To be honest, this isn't something someone without a deeper understanding of your project could help you with. 2 replicates for RNA-Seq may not be enough to detect differences in lowly-expressed genes...
@John is right, there are many potential errors in the experiment.
How did you 'interfere' with gene expression? Was it a transient siRNA? A stable knockdown? A knockout? Stable shRNAs can be silenced over time. Knockouts (depending on the target site) can still be transcribed but yield non-functional mRNA.
What degree of downregulation did you get by qPCR? 20%? 50%? 90%?
The interference was done with transient siRNA by a technician in my lab. She observed ~2 fold decrease with the control (scramble).
Can you tell me how you know that:
Knockouts (depending on the target site) can still be transcribed but yield non-functional mRNA.
I am trying to find a paper but I can't:(
If you introduce a frameshift/nonsense mutation your RNA can still be transcribed but lead to nonsense mediated mRNA decay (NMD)
How did you do the RNA-Seq analysis? Do you have any numbers and units of measure?
Concerning the RNA Seq analysis, I followed the "best practice guidelines". Specifically (and briefly), I performed the alignment, the merge of the lines, I removed the duplicated, the sorting and I performed the reads count using "htseq-count -t exon -i gene_id" . Then I used the reads counts to perform the differential expression analysis using DESeq.

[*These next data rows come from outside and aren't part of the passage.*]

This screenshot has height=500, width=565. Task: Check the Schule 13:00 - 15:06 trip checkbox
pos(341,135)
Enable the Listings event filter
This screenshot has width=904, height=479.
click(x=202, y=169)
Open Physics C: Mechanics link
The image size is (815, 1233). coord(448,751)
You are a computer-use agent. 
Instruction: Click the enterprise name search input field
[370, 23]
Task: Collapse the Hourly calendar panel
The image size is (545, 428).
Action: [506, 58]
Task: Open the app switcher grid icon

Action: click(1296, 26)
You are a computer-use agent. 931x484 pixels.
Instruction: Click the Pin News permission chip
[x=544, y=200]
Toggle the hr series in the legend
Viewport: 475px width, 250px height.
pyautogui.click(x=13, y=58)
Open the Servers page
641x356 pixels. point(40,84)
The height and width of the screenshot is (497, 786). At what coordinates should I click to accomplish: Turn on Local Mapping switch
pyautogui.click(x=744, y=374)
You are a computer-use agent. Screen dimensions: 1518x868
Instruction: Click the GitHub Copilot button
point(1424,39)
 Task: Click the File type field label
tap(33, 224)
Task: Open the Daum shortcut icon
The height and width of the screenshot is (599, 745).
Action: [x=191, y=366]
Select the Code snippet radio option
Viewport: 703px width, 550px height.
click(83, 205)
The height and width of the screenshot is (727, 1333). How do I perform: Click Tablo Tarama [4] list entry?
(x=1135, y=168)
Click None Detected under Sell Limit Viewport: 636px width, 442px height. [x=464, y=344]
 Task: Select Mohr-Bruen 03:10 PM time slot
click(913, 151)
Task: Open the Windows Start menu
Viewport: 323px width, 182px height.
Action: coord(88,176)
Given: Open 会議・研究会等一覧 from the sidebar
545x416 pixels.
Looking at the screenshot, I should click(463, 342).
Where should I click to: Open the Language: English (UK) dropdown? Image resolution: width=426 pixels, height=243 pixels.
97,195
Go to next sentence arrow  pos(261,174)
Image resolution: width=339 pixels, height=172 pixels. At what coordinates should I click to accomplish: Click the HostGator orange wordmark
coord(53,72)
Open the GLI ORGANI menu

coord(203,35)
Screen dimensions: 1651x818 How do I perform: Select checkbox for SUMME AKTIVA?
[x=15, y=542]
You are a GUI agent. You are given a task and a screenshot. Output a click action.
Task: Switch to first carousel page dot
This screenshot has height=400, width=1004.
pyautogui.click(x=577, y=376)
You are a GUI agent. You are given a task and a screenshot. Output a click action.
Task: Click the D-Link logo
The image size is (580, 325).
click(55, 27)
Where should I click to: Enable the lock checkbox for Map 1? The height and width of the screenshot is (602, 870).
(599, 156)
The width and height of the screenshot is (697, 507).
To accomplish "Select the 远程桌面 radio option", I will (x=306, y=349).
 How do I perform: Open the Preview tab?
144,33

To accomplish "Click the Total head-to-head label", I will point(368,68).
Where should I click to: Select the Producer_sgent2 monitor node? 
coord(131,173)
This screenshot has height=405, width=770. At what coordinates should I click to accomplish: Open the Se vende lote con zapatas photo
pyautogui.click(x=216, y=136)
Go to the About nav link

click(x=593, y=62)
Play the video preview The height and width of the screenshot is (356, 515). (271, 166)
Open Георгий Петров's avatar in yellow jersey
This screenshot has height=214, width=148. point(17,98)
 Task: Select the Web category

Remove duplicates is for calling SNPs in genomic data. In quantitative RNA-Seq you are removing more signal. Most read-duplicate software I know of looks at just the start and end coordinate, and assumes replications come from amplification. The best practices are for genomic variant calling. I think you want to count reads including duplicates to get everything that was sequenced. Your alignment parameters will also influence how many reads are seen at the gene, but hopefully for both samples in the same way.